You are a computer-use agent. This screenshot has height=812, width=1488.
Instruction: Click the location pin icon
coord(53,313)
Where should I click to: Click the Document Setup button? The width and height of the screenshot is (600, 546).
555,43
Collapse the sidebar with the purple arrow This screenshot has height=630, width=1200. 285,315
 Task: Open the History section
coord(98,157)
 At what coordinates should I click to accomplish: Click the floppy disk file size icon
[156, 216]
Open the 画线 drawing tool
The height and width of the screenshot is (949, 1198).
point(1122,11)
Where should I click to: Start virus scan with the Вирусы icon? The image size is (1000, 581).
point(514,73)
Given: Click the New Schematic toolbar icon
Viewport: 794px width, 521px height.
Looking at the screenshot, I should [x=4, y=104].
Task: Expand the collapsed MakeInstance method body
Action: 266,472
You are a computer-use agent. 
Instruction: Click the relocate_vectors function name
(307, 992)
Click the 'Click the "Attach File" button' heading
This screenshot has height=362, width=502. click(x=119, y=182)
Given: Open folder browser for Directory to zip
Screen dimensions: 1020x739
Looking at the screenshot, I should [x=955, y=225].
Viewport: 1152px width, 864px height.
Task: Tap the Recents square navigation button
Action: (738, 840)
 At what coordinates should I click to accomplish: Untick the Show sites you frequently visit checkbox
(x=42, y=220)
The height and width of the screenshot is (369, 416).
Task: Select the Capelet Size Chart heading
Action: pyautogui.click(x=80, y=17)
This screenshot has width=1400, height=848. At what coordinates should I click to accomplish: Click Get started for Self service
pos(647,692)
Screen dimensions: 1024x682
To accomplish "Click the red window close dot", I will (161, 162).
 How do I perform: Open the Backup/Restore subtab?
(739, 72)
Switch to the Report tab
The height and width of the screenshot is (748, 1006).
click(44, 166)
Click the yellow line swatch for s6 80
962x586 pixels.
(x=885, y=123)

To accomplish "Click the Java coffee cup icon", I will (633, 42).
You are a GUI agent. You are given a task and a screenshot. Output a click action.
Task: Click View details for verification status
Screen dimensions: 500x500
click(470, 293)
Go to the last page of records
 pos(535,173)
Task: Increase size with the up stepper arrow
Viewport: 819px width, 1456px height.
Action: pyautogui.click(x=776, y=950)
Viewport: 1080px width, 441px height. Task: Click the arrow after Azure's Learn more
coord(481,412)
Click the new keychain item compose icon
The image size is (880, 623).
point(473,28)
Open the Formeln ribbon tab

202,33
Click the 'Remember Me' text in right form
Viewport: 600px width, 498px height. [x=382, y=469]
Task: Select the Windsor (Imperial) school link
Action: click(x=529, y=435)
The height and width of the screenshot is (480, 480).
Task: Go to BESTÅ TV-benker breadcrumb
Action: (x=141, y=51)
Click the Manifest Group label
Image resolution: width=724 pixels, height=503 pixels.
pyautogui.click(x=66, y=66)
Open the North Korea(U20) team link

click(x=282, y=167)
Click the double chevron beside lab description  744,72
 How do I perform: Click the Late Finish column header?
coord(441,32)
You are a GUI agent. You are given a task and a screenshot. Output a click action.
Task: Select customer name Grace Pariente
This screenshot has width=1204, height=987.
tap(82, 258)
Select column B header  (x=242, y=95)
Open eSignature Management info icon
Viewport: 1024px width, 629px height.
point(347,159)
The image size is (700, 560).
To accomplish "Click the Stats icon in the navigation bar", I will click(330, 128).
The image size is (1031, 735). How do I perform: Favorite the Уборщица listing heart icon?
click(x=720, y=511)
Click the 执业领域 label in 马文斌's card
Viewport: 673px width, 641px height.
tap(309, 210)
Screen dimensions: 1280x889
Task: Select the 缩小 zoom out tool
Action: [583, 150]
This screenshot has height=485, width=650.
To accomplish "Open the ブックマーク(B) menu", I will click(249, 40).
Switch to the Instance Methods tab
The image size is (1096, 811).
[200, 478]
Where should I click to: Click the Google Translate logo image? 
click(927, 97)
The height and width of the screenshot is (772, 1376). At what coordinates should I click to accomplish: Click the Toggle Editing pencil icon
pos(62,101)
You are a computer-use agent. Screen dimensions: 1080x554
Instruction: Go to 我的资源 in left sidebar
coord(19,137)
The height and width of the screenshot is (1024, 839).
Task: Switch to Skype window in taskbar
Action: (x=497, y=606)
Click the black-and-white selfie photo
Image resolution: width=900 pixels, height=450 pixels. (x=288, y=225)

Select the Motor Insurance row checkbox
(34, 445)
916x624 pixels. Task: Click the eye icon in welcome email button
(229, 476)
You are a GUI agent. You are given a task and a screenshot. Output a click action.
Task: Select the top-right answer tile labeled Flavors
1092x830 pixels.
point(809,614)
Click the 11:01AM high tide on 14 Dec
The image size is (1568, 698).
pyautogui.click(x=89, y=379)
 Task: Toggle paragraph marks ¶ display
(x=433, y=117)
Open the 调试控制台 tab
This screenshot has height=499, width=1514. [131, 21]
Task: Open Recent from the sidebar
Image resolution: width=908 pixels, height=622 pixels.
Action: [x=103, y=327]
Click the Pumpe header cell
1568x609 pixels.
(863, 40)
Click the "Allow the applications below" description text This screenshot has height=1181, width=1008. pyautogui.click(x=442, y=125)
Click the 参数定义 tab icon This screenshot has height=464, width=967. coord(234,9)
---------------
Required action: Everything from the line containing "Image resolution: width=908" through the last line of the listing must be reproduced exactly, and no other line.

Exercise response:
Image resolution: width=908 pixels, height=622 pixels.
Action: [x=103, y=327]
Click the Pumpe header cell
1568x609 pixels.
(863, 40)
Click the "Allow the applications below" description text This screenshot has height=1181, width=1008. pyautogui.click(x=442, y=125)
Click the 参数定义 tab icon This screenshot has height=464, width=967. coord(234,9)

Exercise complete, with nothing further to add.